A year later, New York’s highest court reversed and held that Elizabeth was not entitled to any share of the two trusts.

In its ruling against Elizabeth, the Court of Appeals cited a 1985 case, Matter of Best that relied upon strong public policy considerations in its conclusion that a non-marital child adopted out of the family by strangers did not presumptively share in a class gift to the biological parent’s descendants under a trust established by the child’s biological grandmother.

The court emphasized the public policy considerations underlying Best of “fully assimilating the adopted child into the adoptive family and . . . the importance of keeping adoption records confidential.”

The court also expressed concern regarding the “lurking possibility” of “secret out-of-wedlock” children compromising the finality of judicial verdicts. Whereas, in this case, Elizabeth proactively intervened in the trustee’s accounting action, in other cases, the family might not know of the adopted child, thereby placing an “onerous” burden on a trustee to search out unknown potential beneficiaries.

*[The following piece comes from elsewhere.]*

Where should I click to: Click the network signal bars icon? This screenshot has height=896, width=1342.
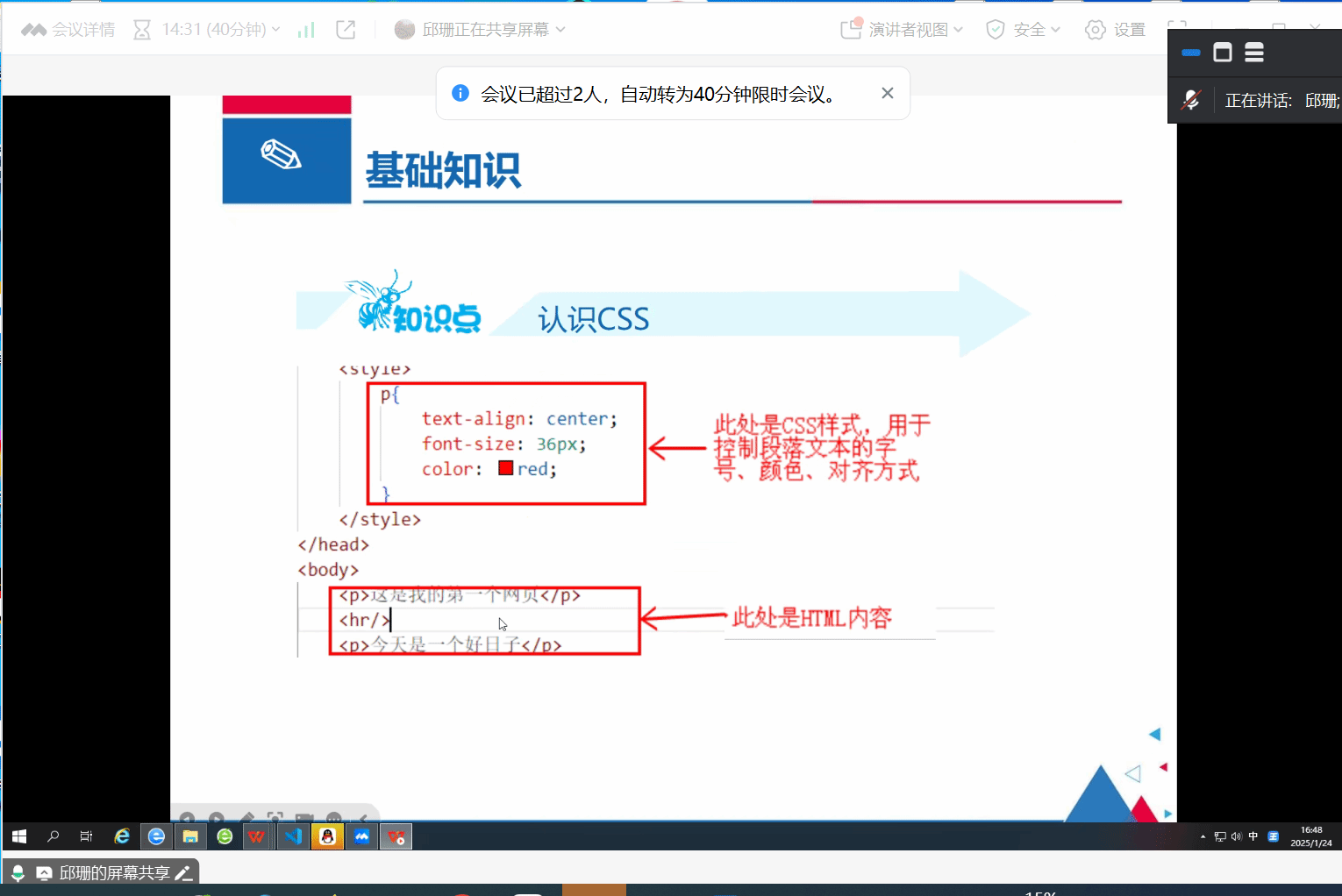tap(306, 31)
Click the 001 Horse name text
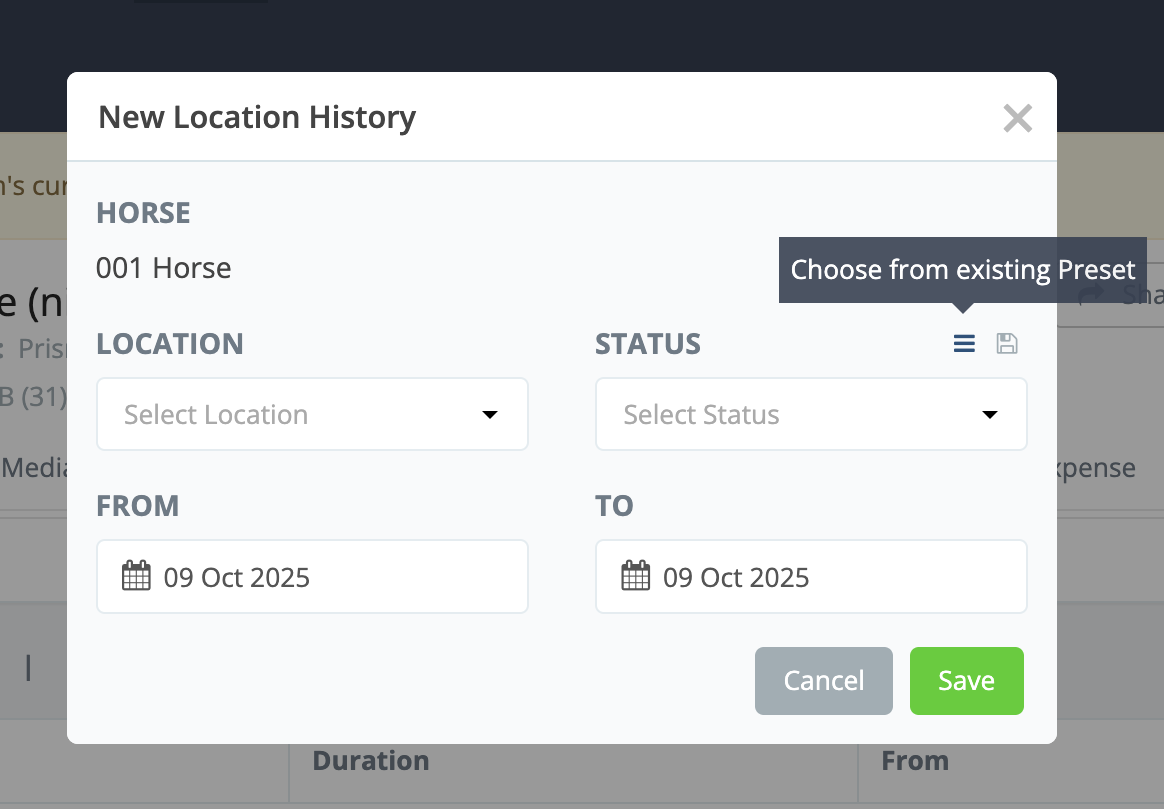 164,268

The court said its ruling did not depend on Elizabeth’s status as a non-marital child and therefore did not implicate any equal protection concerns. It also said that to side with the appellate court would create two classes of adopted persons: those that could inherit from both biological and adoptive parents because the instrument was executed prior to 1964 when state law changed, and those cut off from the biological family because the instrument was executed after that date.